**GIVEN TASK**
Copy the rows word for word, from the line with "You are a computer-use agent." through the end of the rows, and leave out the pictures.

**INPUT MATERIAL**
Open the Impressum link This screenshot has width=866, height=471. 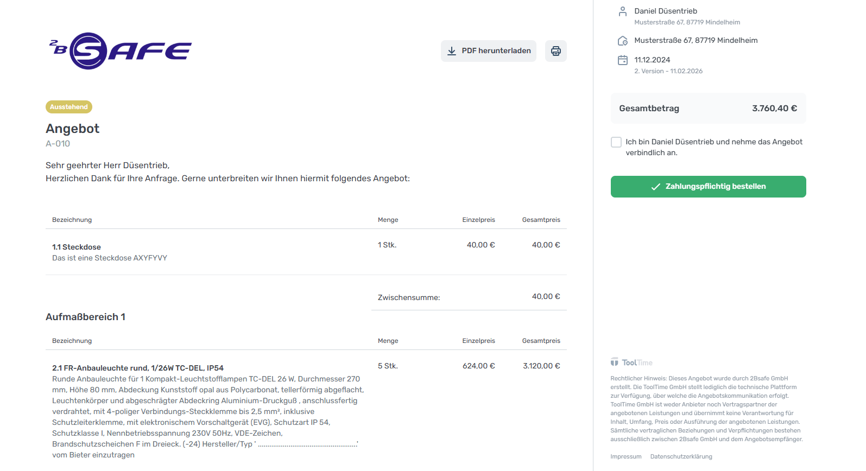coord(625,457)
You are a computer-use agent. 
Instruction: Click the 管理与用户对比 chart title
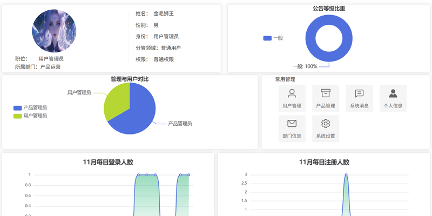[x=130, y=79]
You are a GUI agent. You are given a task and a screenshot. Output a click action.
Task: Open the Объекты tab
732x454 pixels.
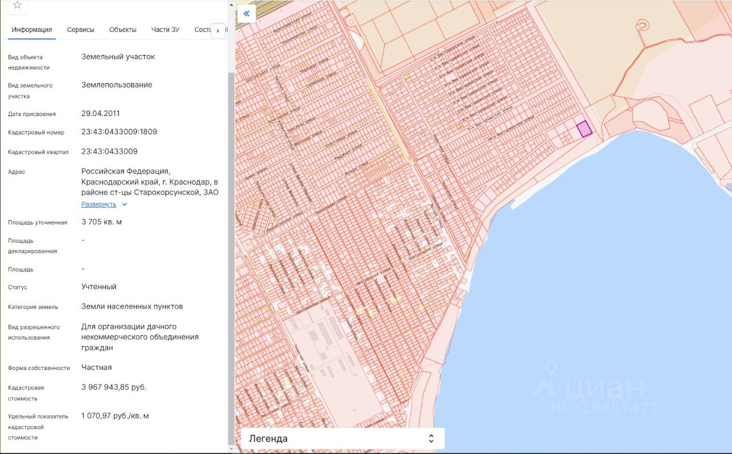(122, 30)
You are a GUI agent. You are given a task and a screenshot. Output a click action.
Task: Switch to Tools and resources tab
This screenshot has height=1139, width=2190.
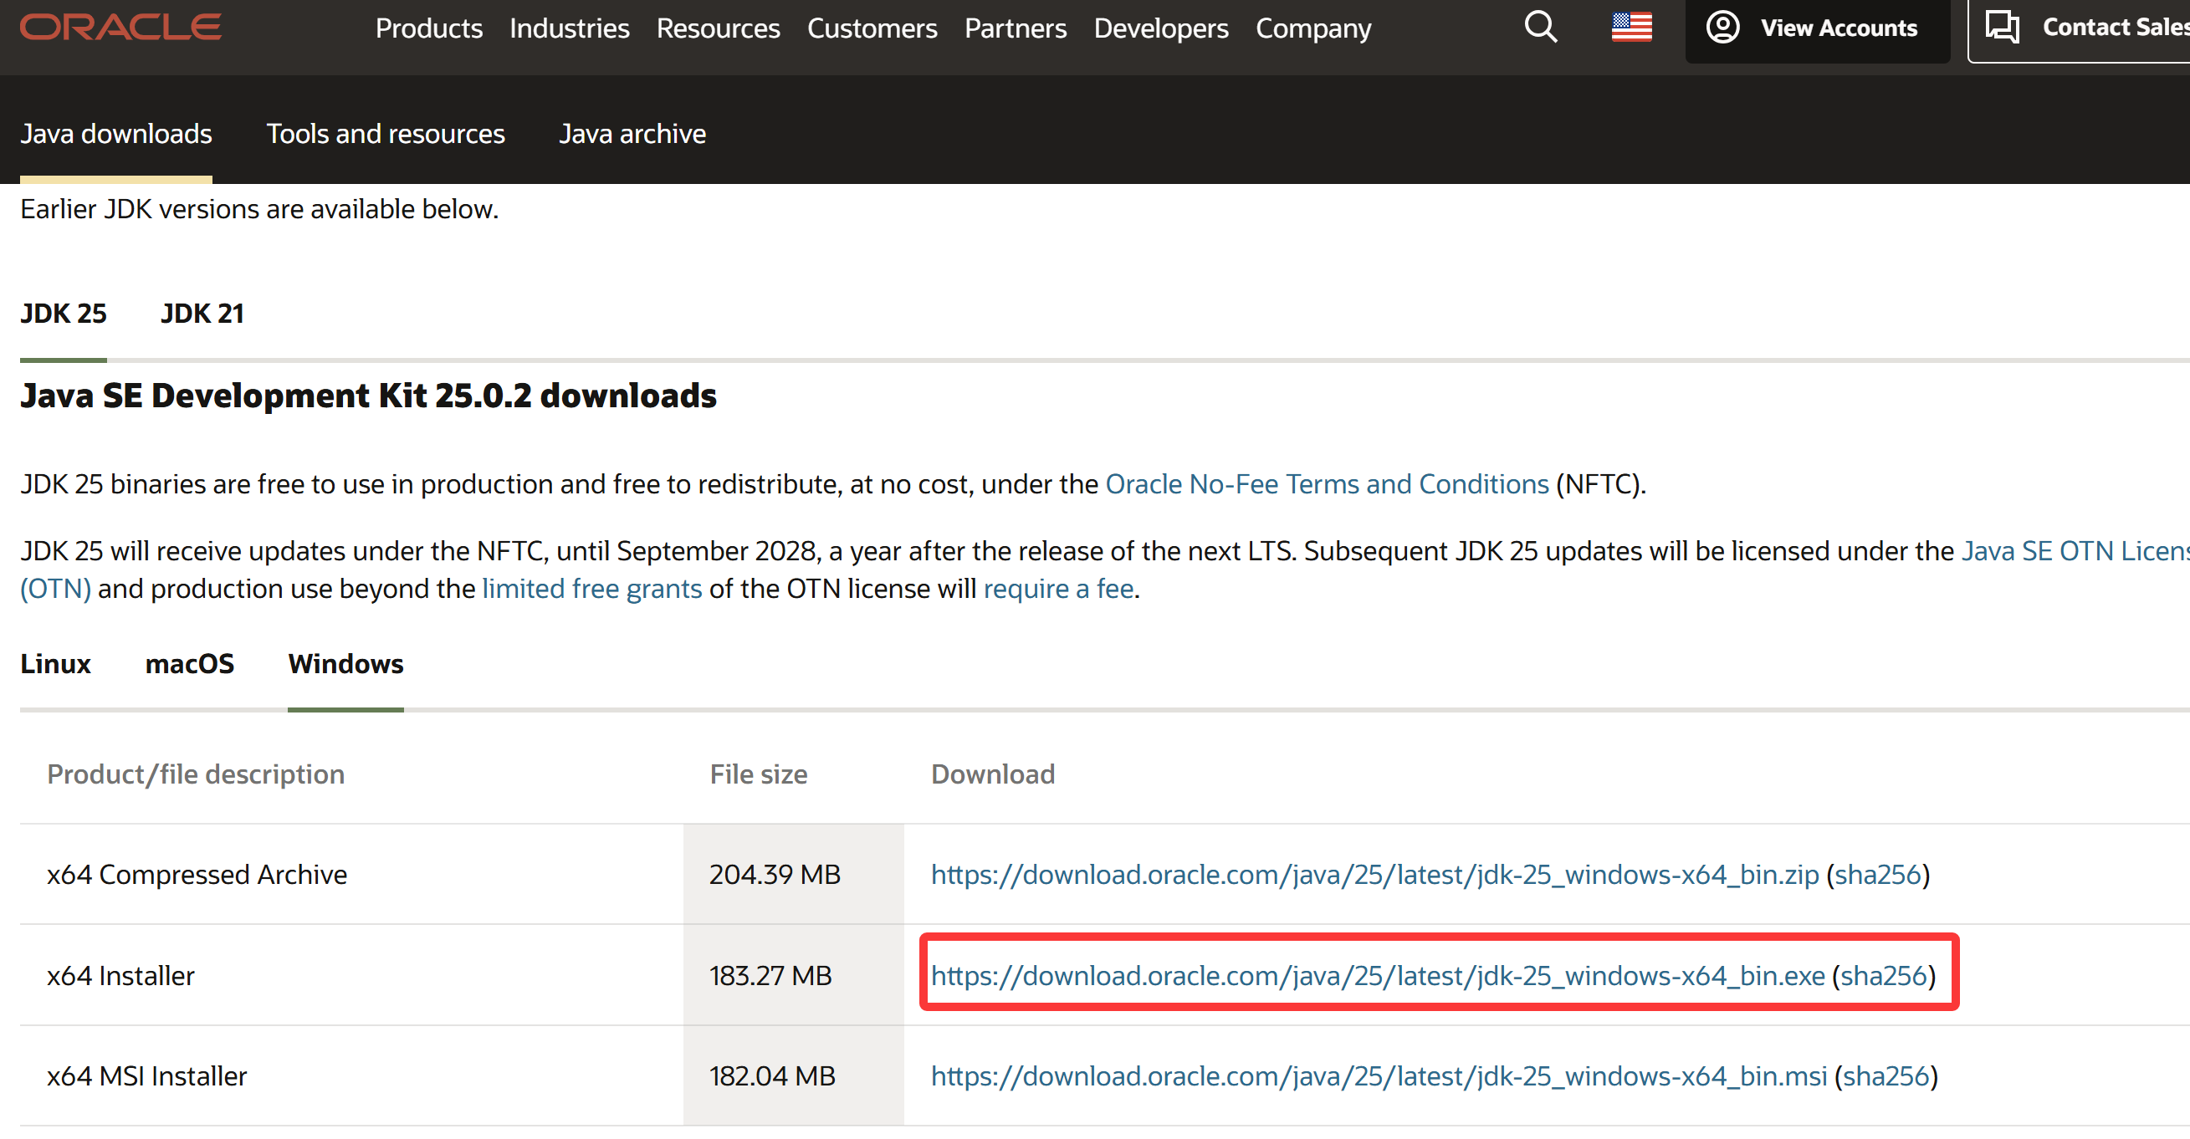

**RESPONSE**
You are a computer-use agent. 
Instruction: Click the 管理与用户对比 chart title
[x=130, y=79]
You are a GUI agent. You are given a task and a screenshot. Output a click action.
Task: Open the Объекты tab
732x454 pixels.
(122, 30)
You are a GUI agent. You are given a task and a screenshot. Output a click action.
Task: Switch to Tools and resources tab
This screenshot has height=1139, width=2190.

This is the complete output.